Muchas compañías siguen ofreciendo el sueldo mínimo obligatorio en lugar de los salarios que necesitan los trabajadores para hacer algo más que sobrevivir. Y elevar la hora de trabajo no siempre se iguala con la suba de salario semanal. Nada de esto solucionará la desigualdad. Por otra parte, los consumidores son bombardeados con pedidos para que cambien por productos y servicios que son mejores para ellos y para el planeta, pero el hábito, la conveniencia y el interés personal suelen anteponerse.
Del jabón y la mayonesa, a la reinvención del capitalismo
Cuando era CEO de Unilever, Paul Polman hurgó en la historia de la compañía para intentar hacerla más sustentable y más rentable. Cuando alrededor de 200 CEO redactaron una nueva declaración de misión proclamando que las empresas deberían atender más que los resultados financieros, muy bien podrían haber representado el alma y las palabras de Paul Polman.
Polman es el recientemente retirado CEO de Unilever, una marca que fabrica desde el jabón Dove hasta la mayonesa Hellmann’s. Como CEO de la compañía anglo-holandesa durante casi una década, dio vuelta la fortuna de Unilever mientras al mismo tiempo se formó una reputación de líder iluminado.
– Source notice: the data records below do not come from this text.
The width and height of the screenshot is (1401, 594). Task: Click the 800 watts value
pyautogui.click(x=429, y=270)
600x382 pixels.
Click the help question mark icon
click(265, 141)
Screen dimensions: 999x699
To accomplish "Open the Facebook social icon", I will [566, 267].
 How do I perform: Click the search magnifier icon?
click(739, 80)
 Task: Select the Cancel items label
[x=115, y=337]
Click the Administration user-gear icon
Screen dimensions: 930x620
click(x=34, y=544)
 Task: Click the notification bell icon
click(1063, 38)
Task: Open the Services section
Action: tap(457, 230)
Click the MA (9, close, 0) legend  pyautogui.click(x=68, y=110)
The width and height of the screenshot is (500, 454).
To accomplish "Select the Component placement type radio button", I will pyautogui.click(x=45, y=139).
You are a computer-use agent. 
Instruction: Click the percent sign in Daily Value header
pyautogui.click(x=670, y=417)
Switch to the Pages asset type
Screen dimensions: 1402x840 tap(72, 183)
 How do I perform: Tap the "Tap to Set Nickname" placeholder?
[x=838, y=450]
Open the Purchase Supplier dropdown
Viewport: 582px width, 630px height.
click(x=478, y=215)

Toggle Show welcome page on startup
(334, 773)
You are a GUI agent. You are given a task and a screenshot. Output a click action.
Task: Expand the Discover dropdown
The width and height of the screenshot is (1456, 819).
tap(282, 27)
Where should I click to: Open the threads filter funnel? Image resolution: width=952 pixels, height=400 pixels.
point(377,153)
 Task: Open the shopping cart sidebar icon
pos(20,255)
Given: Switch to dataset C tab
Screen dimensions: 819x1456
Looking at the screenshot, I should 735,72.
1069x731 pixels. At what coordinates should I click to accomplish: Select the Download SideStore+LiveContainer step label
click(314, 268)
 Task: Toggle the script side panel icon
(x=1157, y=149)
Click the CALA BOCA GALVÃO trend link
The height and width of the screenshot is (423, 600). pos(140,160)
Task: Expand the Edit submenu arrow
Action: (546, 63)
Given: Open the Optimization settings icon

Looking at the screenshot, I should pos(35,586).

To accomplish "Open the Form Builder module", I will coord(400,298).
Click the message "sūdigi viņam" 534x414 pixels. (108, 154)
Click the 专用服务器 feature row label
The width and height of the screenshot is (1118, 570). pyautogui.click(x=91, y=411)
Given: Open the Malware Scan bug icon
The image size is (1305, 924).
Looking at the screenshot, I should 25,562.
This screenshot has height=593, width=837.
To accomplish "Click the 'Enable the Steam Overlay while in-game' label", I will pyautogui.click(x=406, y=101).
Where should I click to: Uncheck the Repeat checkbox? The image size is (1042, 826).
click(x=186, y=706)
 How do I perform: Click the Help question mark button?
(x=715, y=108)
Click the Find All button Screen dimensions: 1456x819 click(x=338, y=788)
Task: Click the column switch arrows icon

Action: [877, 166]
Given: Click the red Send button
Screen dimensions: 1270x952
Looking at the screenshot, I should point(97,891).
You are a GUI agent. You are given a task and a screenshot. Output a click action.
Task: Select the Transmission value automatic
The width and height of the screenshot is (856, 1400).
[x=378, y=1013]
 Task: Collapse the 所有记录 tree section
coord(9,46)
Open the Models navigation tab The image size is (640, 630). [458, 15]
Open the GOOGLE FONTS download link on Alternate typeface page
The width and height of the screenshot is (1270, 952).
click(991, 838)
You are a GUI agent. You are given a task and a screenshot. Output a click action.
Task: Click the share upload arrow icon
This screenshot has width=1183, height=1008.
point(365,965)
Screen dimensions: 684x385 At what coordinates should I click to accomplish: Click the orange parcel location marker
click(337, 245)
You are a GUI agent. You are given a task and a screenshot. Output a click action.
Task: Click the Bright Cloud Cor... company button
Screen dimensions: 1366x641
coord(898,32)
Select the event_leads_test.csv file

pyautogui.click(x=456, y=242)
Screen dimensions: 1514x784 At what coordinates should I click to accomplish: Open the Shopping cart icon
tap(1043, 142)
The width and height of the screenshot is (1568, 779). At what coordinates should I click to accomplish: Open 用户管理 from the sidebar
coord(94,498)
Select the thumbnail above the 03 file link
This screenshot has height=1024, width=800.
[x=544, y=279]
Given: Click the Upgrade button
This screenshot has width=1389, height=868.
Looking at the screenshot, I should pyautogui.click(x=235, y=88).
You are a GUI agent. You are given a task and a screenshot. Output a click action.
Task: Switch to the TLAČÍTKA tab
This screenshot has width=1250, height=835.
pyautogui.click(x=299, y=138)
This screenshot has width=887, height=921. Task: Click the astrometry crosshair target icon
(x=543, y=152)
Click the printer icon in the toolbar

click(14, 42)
Desarrolló un ambicioso plan de duplicar los ingresos de Unilever mientras reducía a la mitad los efectos negativos de la compañía en el medio ambiente. Ayudó a conseguir el apoyo de los empresarios al Acuerdo del Clima en París en 2016. Y en 2017 eludió un intento de compra por parte de Kraft Heinz, otra gran compañía de alimentos con una cultura corporativa que no podría haber sido más diferente de la de Unilever.
Después de retirarse de la compañía el año pasado, creó Imagine, una firma consultora dedicada a la responsabilidad ambiental y social.
–No muchas compañías han seguido su ejemplo. ¿Qué hace falta para que más empresas comiencen a actuar más responsablemente?
–Si fuera fácil, ya se habría hecho Es un trabajo difícil. El camino hacia el cambio tiene muchos escépticos y descreídos.
Tenemos que reinventar el capitalismo, mover los mercados financieros hacia el largo plazo. Los CEO son básicamente buena gente. Ninguno quiere más desempleo o que haya más gente con hambre o más polución. ¿Peor entonces por qué actúan colectivamente en forma tan miserable? Porque dedicamos demasiado tiempo a atacar las consecuencias y no las causas.
Tenemos que mover los mercados financieros al largo plazo mientras cambian los sistemas. Tenemos que descarbonizar esta economía global si queremos mantenerla vivible. Tenemos que encontrar un sistema económico que sea más inclusivo.